Melanocytic lesions comprise the vast majority of all iris tumors and include nevi and melanomas. Slit lamp biomicroscopy with standardized photography reveals two-dimensional planar tumor growth over time, which is the only recognized clinical surrogate finding for a malignant event. Ultrasound biomicroscopy (UBM) is additionally obligatory because it is the only method which enables documentation of the extent of tumor penetration, ciliary body involvement and internal structure of iris tumors.
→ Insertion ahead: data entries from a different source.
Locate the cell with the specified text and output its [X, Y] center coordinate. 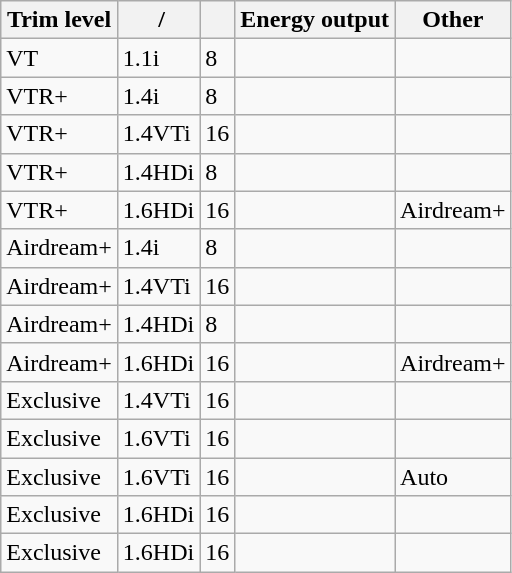
Energy output [315, 20]
1.1i [158, 58]
/ [158, 20]
VT [60, 58]
Trim level [60, 20]
Other [454, 20]
Auto [454, 477]
Determine the [X, Y] coordinate at the center of the cell enclosing the given text.  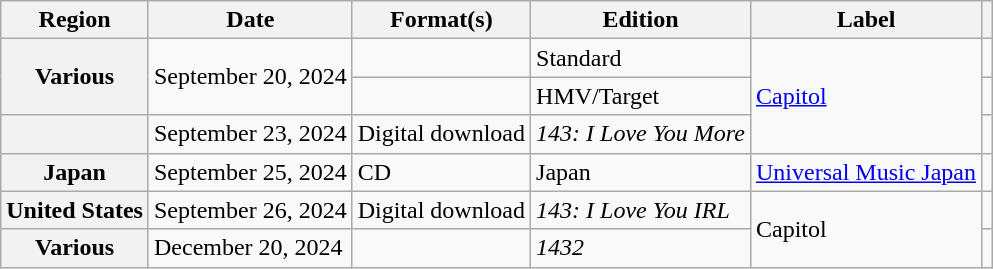
United States [75, 210]
Region [75, 20]
September 20, 2024 [250, 77]
Format(s) [441, 20]
September 26, 2024 [250, 210]
Date [250, 20]
Label [866, 20]
HMV/Target [641, 96]
Standard [641, 58]
143: I Love You More [641, 134]
December 20, 2024 [250, 248]
Edition [641, 20]
143: I Love You IRL [641, 210]
Universal Music Japan [866, 172]
1432 [641, 248]
September 25, 2024 [250, 172]
September 23, 2024 [250, 134]
CD [441, 172]
Pinpoint the cell where the given text exists, returning its [x, y] midpoint coordinate. 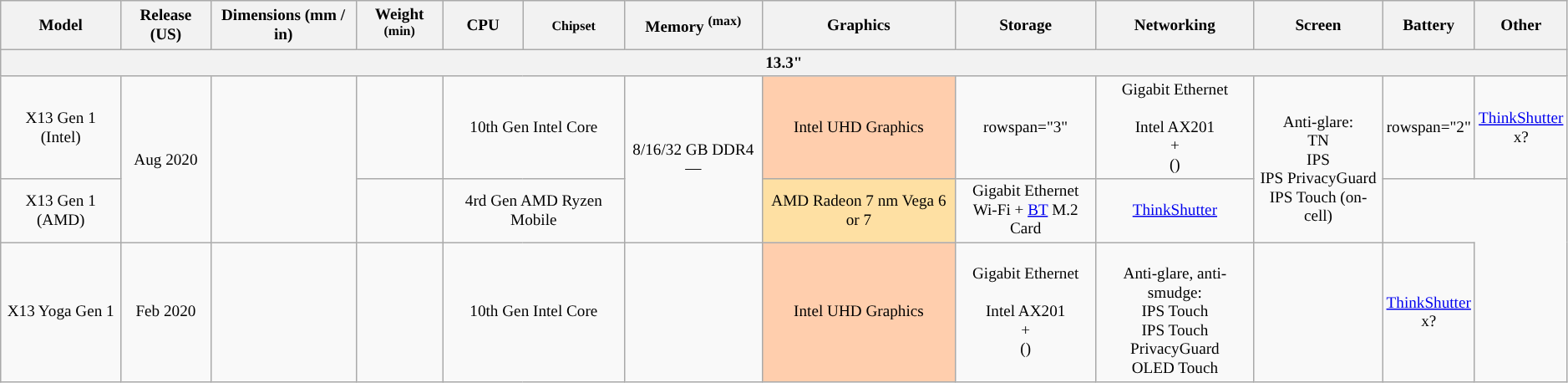
ThinkShutter [1175, 211]
Anti-glare: TN IPS IPS PrivacyGuard IPS Touch (on-cell) [1318, 159]
Battery [1428, 25]
Chipset [573, 25]
Screen [1318, 25]
8/16/32 GB DDR4 — [693, 159]
Model [61, 25]
4rd Gen AMD Ryzen Mobile [533, 211]
Release (US) [165, 25]
AMD Radeon 7 nm Vega 6 or 7 [859, 211]
Feb 2020 [165, 312]
Memory (max) [693, 25]
CPU [483, 25]
Graphics [859, 25]
X13 Yoga Gen 1 [61, 312]
Gigabit EthernetWi-Fi + BT M.2 Card [1025, 211]
X13 Gen 1 (Intel) [61, 127]
rowspan="3" [1025, 127]
Anti-glare, anti-smudge: IPS Touch IPS Touch PrivacyGuard OLED Touch [1175, 312]
13.3" [784, 63]
Networking [1175, 25]
Other [1520, 25]
Weight (min) [399, 25]
Aug 2020 [165, 159]
rowspan="2" [1428, 127]
Dimensions (mm / in) [283, 25]
X13 Gen 1 (AMD) [61, 211]
Storage [1025, 25]
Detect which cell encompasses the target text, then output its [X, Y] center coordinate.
Serial slit lamp and UBM examinations with reproducible pupillary diameters are indispensable for the differentiation of cystic, solid and tumor-simulating lesions and for the detection of malignant transformation in iris tumors.
虹膜占位性病变的鉴别是一个经常反复出现的诊断难题。
本文概述流行病学数据,并描述虹膜肿瘤的诊断程序。
本文回顾了来自PubMed的文献及自身临床结果。
黑素细胞性病变占所有虹膜肿瘤的绝大多数,包括痣和黑色素瘤。标准化摄影的裂隙灯生物显微镜检查可显示肿瘤随时间的二维平面生长情况,这是目前唯一公认的提示恶性事件发生的临床替代指标。此外,超声生物显微镜检查(UBM)是必需的,因为它是唯一能够记录肿瘤浸润范围、睫状体受累情况以及虹膜肿瘤内部结构的方法。
采用可重复的瞳孔直径进行系列裂隙灯和UBM检查,对于鉴别囊性、实性和肿瘤样病变以及检测虹膜肿瘤的恶变情况不可或缺。